Chissà quando, dopo essere stato un bambino adorabile, ci si tramuta in un uomo deprecabile? Eppure a guardare indietro si vede solo un filo rosso che si srotola. La fisicità e il gioco di esercitare la violenza. La capacità di fare gruppo e poi di esercitare un potere di genere. La negazione dei sentimenti e la derisione guascona del femmineo. Eppure i bambini crescono con le madri, principalmente, in Italia e nel mondo. Che siano allora le madri a trasmettere, inconsapevolmente, una certa struttura di relazione di genere, quella stessa che viene denunciata come odiosa e ingiusta?

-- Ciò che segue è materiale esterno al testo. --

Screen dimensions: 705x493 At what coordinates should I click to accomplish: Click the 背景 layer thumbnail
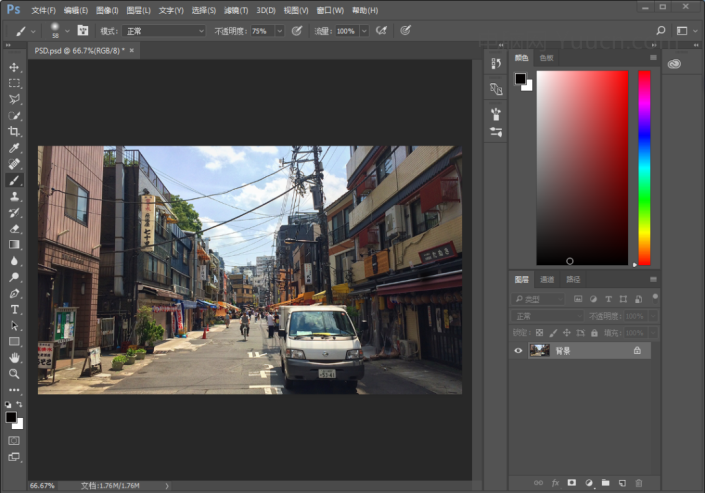click(539, 351)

La madri talvolta sembrano ignorare che fare a botte non è una necessità biologica, ma un costume, un tratto culturale. Giustificano le zuffe dei loro figli come un normale percorso di crescita, eppure il gioco della violenza non è un esercizio che insegna a dominarla, ma che la istituisce come caratteristica di genere. Una volta una mamma mi disse che sarebbe stato utile che i padri facessero la lotta con le loro figlie, ché da questa attività nasce la consapevolezza di quanto male infliggere, poco o tanto, a seconda delle occasioni. Insomma se ci si vuole bene, poco, mi pare di intuire.
A proposito di volere bene, quando capita spesso ci si prende cura. In particolar modo le femmine dei maschi. Perché è la mamma che fa tutto. Cucina e riassetta casa, accompagna a scuola, a judo e alle feste, dedica le sue notti al capezzale dei febbricitanti. Insomma le donne accudiscono e gli uomini no. Questa dinamica è una punzonatura di genere, determina le scelte di tutta la vita. Dal “chi fa cosa”, passando per il “cosa mi aspetto da qualcuno”, fino alla partita di basket il sabato pomeriggio, mentre “la moglie è con i pupi”.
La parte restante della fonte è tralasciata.